To Static: Definitely what she said.

z311y
03-16-2007, 04:14 AM
Maybe I'm always this way... I just don't show it... Mwahahaha!!! . . . Never mind. . .

KatandMouse
03-16-2007, 04:16 AM
Yeah... right... :lmao:

z311y
03-16-2007, 04:21 AM
*lookshurt*








Just kidding ; ]

staticgrave666
03-16-2007, 06:11 AM
I swear z311y you and sis are the queens of getting of topic

KatandMouse
03-16-2007, 07:41 AM
:lmao: We are, Static. I know... I'm sorry I'm messing up your topic... ^-^

staticgrave666
03-16-2007, 10:12 AM
no I didn't mean it like that I'm just making sure its not my imagination is all

KatandMouse
03-16-2007, 10:17 AM
:lmao: Definitely NOT your imagination. ^-^ Actually... if you think Zell and I are bad... you should see what Black and I can do to a thread... :lmao: One time we went on for pages about absolutely nothing, pretty much... :lmao: That was fuuuuuun..... :lmao:

Kanadian Beast
03-22-2007, 06:48 AM
Don't take her back. If she really loved you then she would have not cheated on you. She will get was she deserves and you will get a woman who will properly treat you with respect.

Anime_Demoness
03-22-2007, 07:08 PM
what i'm wondering is ...what are the chances that the one time they cheated on you...you would catch them??

El Wiseguy
03-23-2007, 02:56 AM
What are the chances that if they've cheated many other times?

staticgrave666
03-23-2007, 02:59 AM
What are the chances that if they've cheated many other times?

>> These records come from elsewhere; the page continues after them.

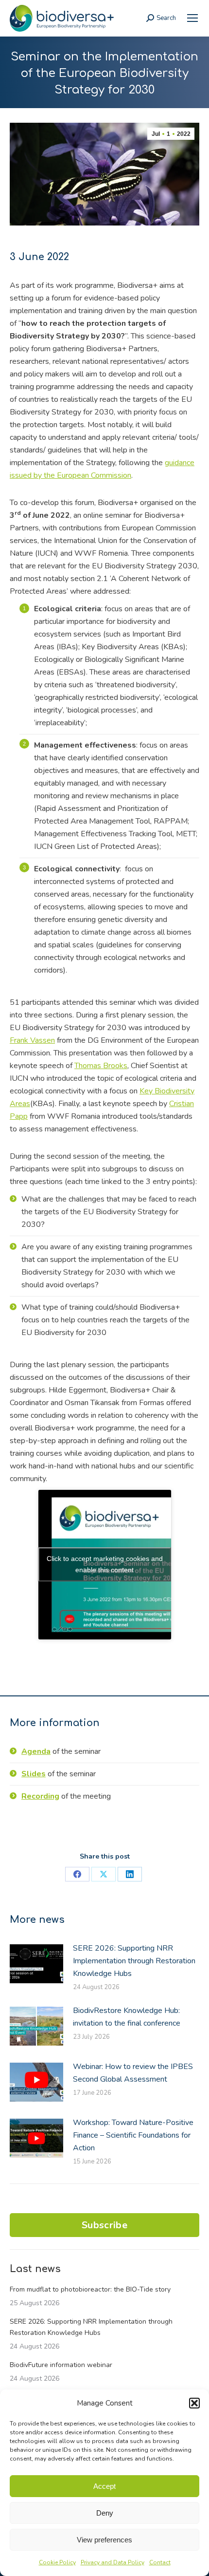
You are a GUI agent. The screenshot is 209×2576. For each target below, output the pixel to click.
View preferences (104, 2540)
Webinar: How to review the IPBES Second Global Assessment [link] (133, 2073)
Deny (104, 2513)
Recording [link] (40, 1796)
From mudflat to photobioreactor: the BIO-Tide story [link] (90, 2289)
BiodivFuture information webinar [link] (61, 2364)
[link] (192, 18)
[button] (194, 2403)
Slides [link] (33, 1773)
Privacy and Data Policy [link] (112, 2562)
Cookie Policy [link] (57, 2562)
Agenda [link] (36, 1751)
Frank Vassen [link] (32, 1040)
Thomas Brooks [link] (100, 1065)
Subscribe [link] (104, 2225)
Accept (104, 2486)
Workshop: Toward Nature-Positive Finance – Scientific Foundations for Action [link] (133, 2135)
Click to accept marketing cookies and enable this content (105, 1564)
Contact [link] (160, 2562)
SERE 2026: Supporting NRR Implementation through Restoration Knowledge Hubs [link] (134, 1961)
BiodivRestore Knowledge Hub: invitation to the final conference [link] (126, 2017)
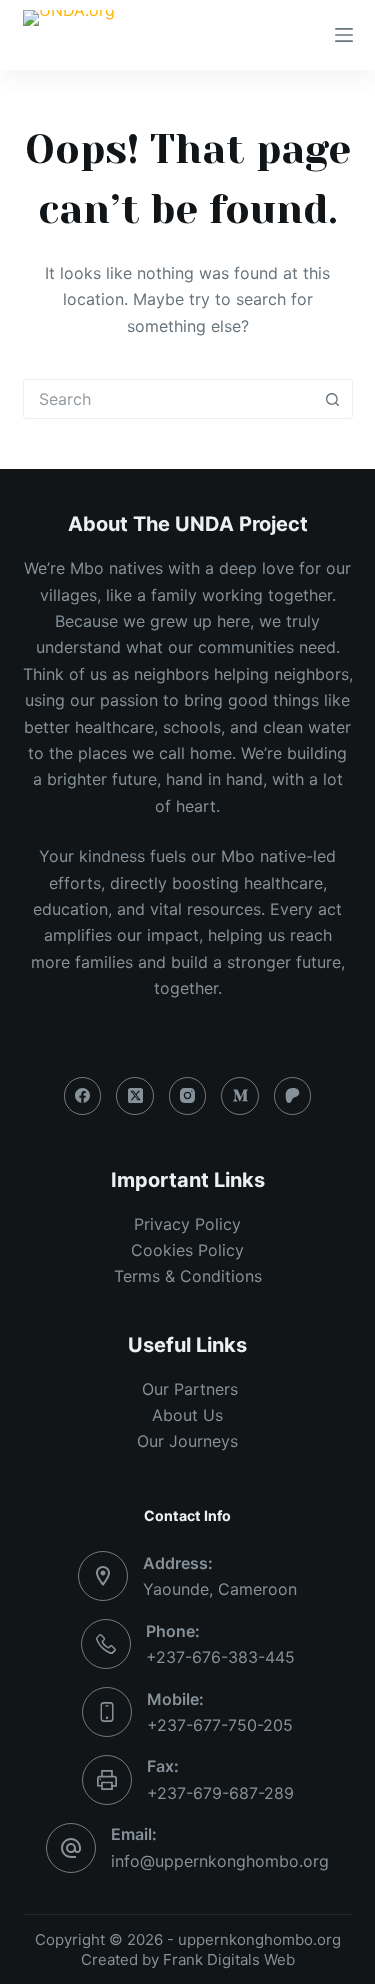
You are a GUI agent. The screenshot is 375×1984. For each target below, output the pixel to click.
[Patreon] (293, 1096)
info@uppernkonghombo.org (220, 1861)
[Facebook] (83, 1096)
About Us (187, 1415)
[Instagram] (188, 1096)
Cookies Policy (187, 1250)
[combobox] (169, 399)
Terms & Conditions (188, 1276)
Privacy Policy (187, 1224)
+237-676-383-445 (220, 1657)
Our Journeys (187, 1441)
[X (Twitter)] (135, 1096)
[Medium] (240, 1096)
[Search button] (333, 399)
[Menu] (344, 35)
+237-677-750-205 (220, 1725)
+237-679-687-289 (220, 1793)
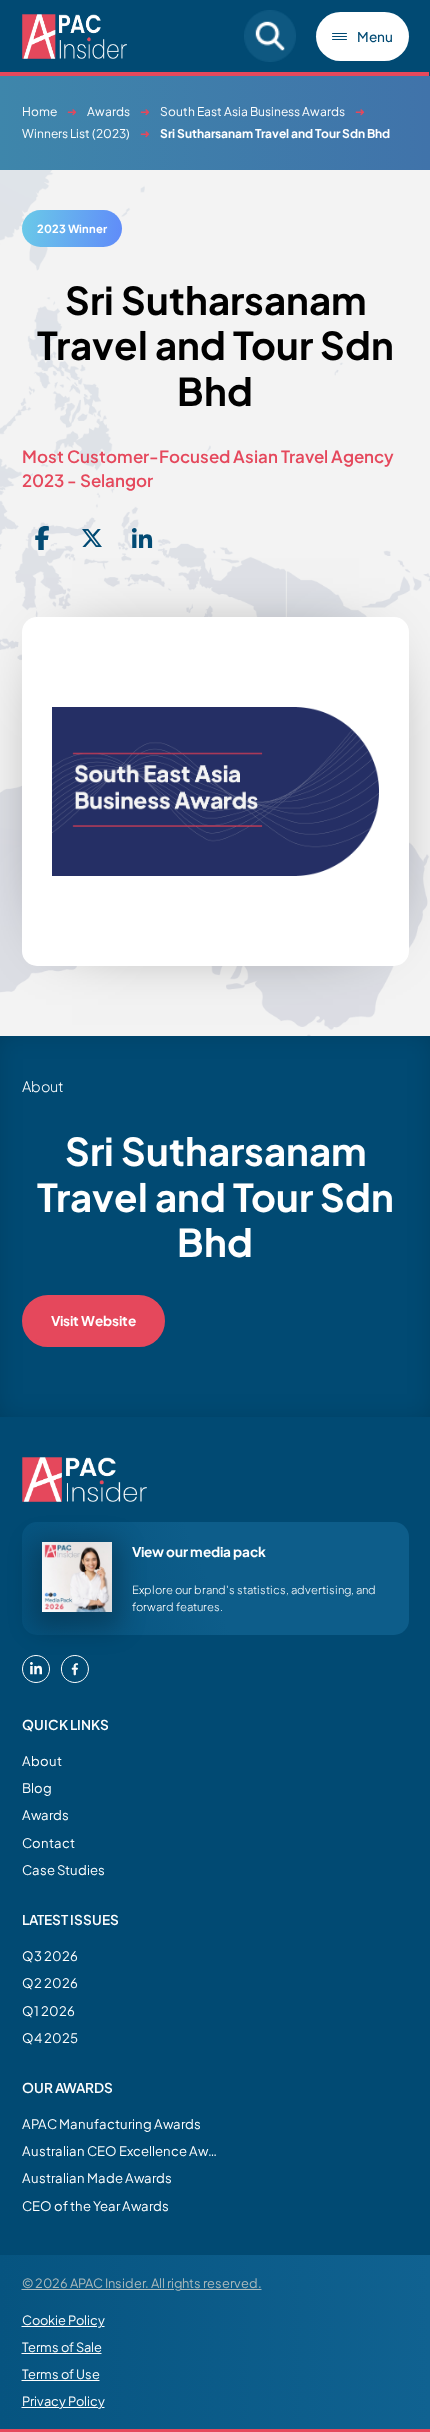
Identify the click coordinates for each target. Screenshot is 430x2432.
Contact (48, 1842)
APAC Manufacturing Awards (111, 2123)
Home (39, 111)
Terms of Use (61, 2374)
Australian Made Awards (97, 2177)
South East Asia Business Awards (252, 111)
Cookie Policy (63, 2320)
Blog (37, 1787)
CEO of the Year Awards (95, 2205)
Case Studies (63, 1869)
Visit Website (93, 1320)
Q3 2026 (50, 1955)
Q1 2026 (48, 2010)
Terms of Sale (62, 2347)
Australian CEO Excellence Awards (122, 2150)
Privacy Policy (63, 2401)
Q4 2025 (50, 2037)
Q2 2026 (50, 1982)
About (42, 1760)
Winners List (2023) (76, 133)
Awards (108, 111)
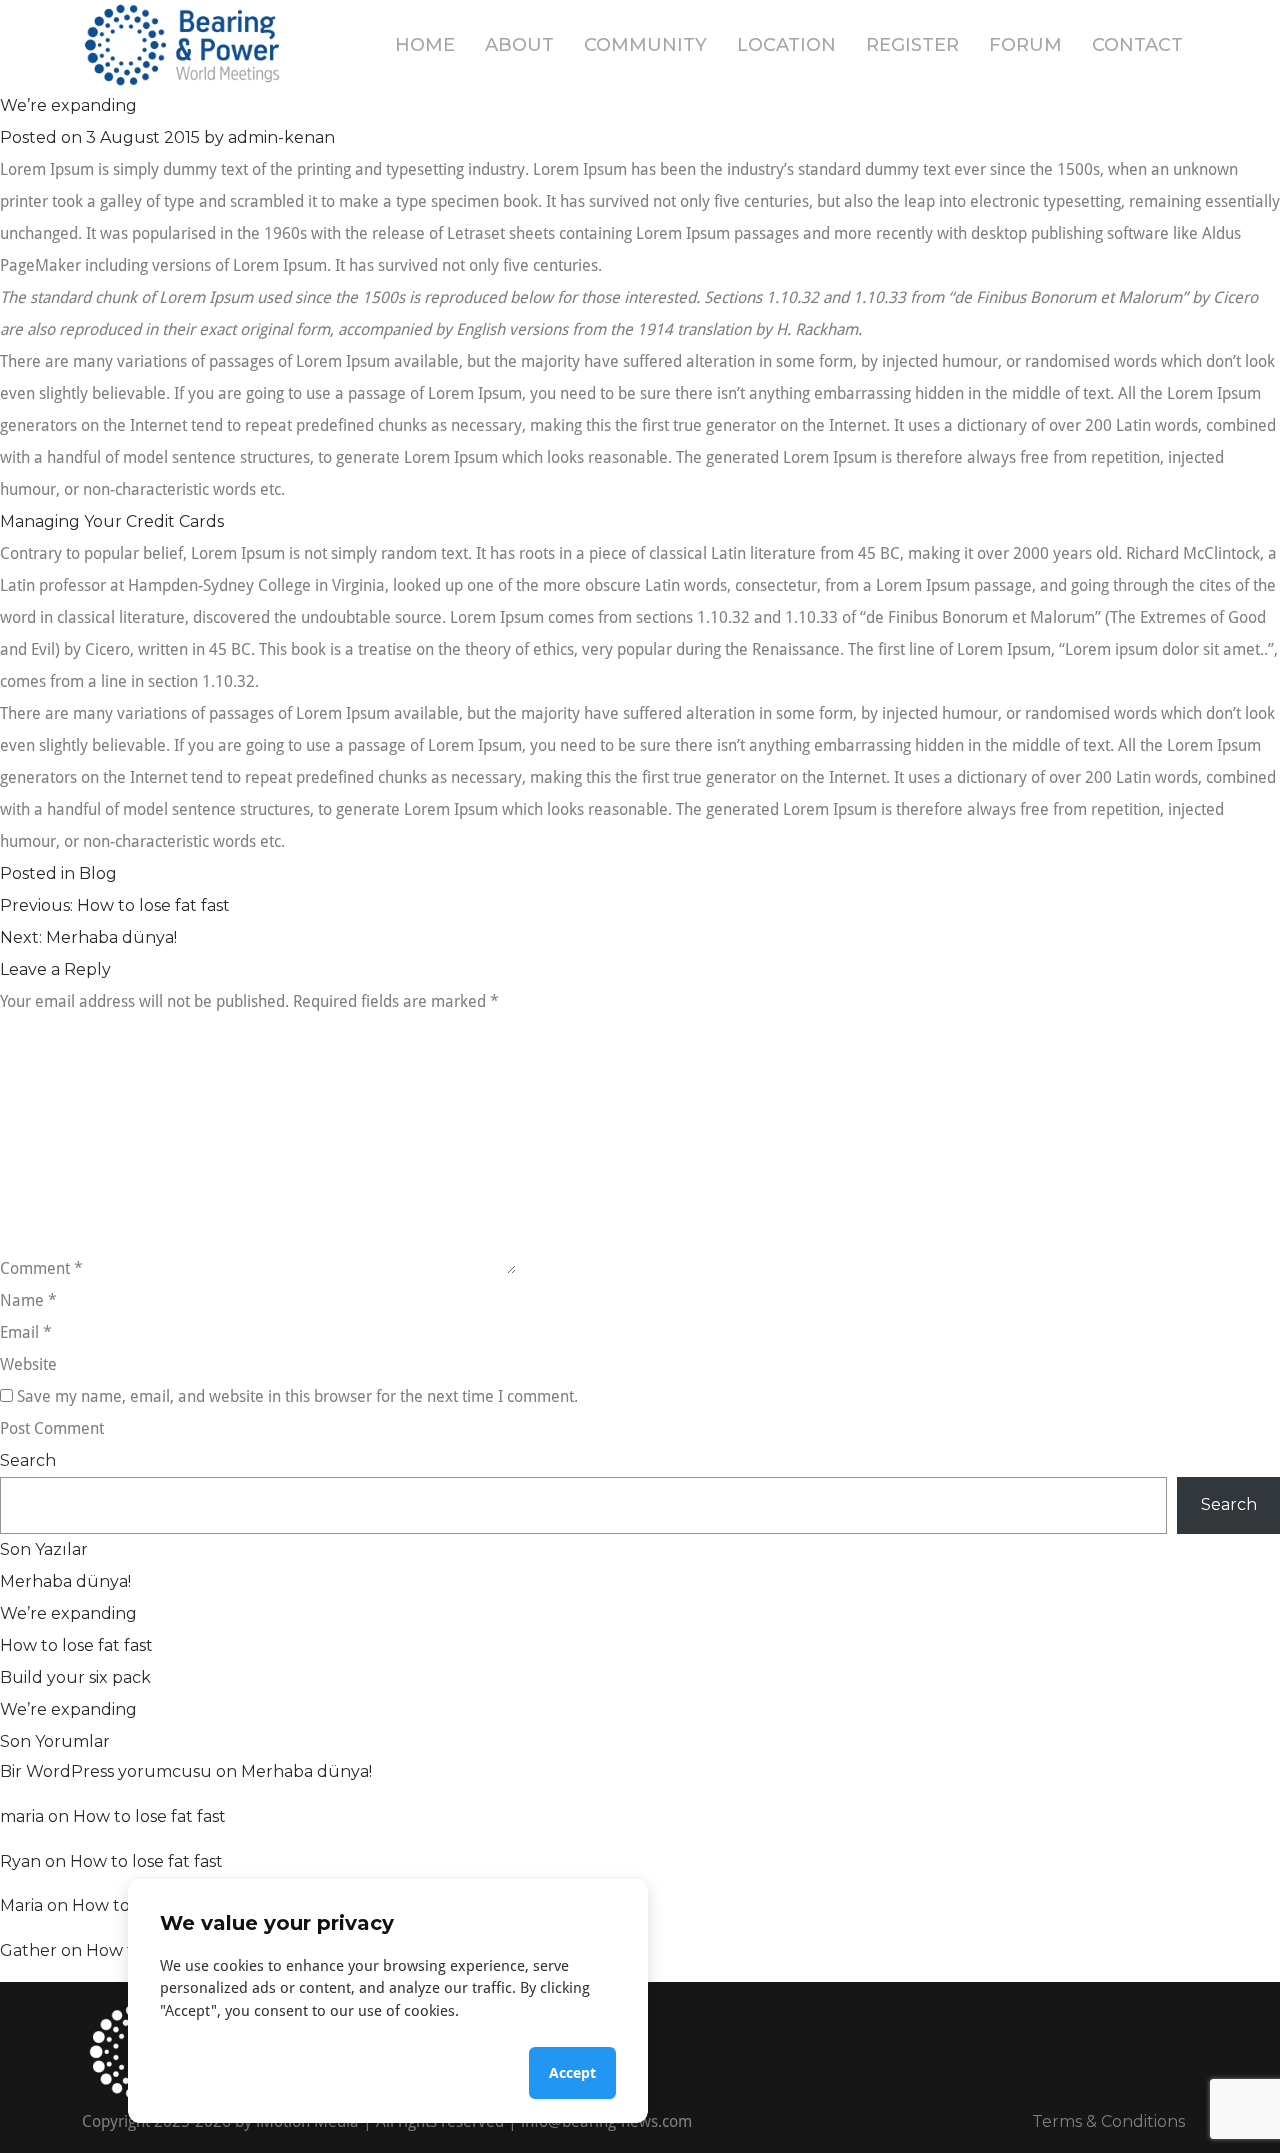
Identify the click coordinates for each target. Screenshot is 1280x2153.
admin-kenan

Exactly, I'm relatively sure that wasn't the first time

Siziol
03-23-2007, 03:02 AM
It never is.

z311y
03-23-2007, 05:28 AM
I repeat my statement, if it happened once it could happen again... Ok?

The DBZ Fan Boy
04-15-2007, 08:45 PM
Well maybe she was looking for something a little more, something. Ask her what she wants/needs. Maybe she might just want to move on.